Instructions to follow:
Print every line of the material below word for word, but leave the pictures out.

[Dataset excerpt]
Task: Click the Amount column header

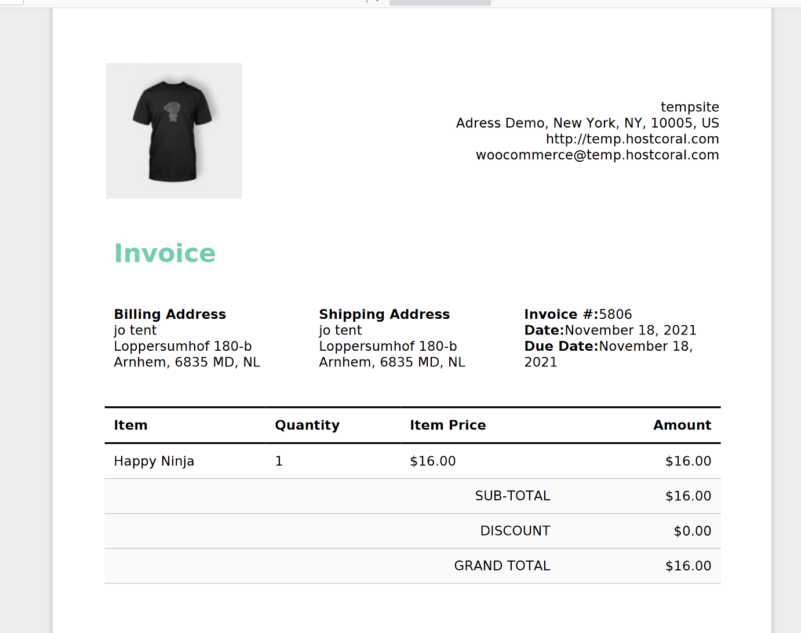Action: click(682, 425)
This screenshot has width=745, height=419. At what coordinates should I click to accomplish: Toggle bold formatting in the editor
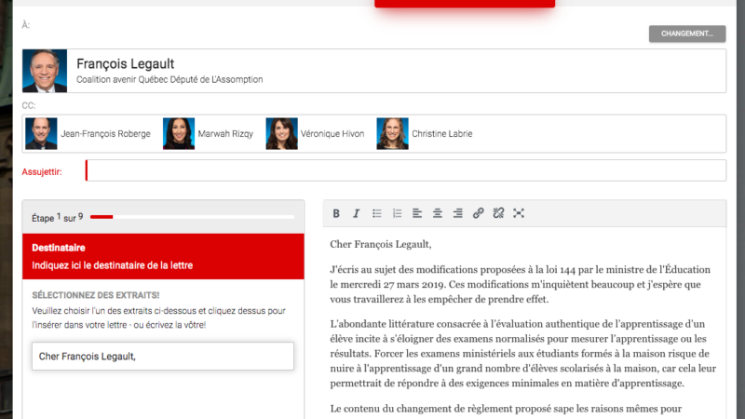[336, 213]
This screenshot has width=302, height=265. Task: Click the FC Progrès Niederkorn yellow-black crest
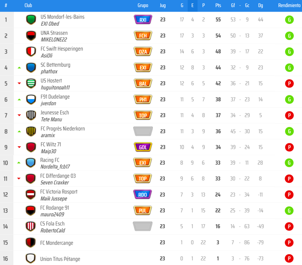point(31,131)
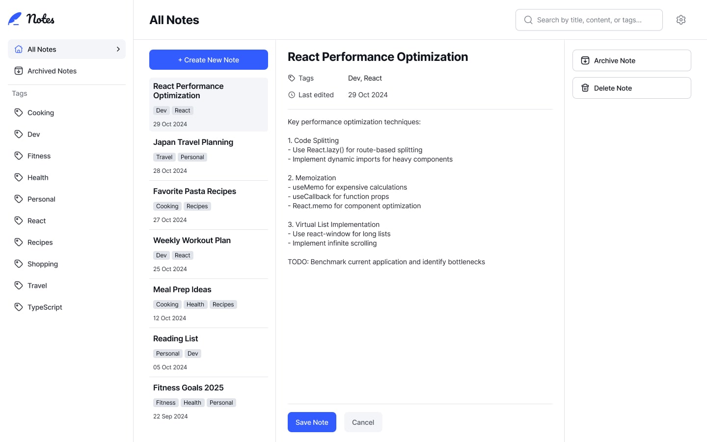
Task: Click the trash icon on Delete Note
Action: [585, 87]
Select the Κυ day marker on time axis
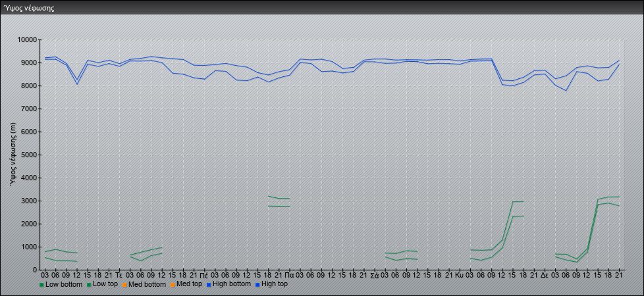The width and height of the screenshot is (644, 296). pyautogui.click(x=459, y=274)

The solution:
Task: Click the Amount column header

Action: click(682, 425)
This screenshot has width=745, height=419. At what coordinates should I click to accomplish: Toggle bold formatting in the editor
[336, 213]
This screenshot has width=302, height=265. Task: Click the FC Progrès Niederkorn yellow-black crest
point(31,131)
Task: Click the trash icon on Delete Note
Action: [585, 87]
Select the Κυ day marker on time axis
The width and height of the screenshot is (644, 296). pyautogui.click(x=459, y=274)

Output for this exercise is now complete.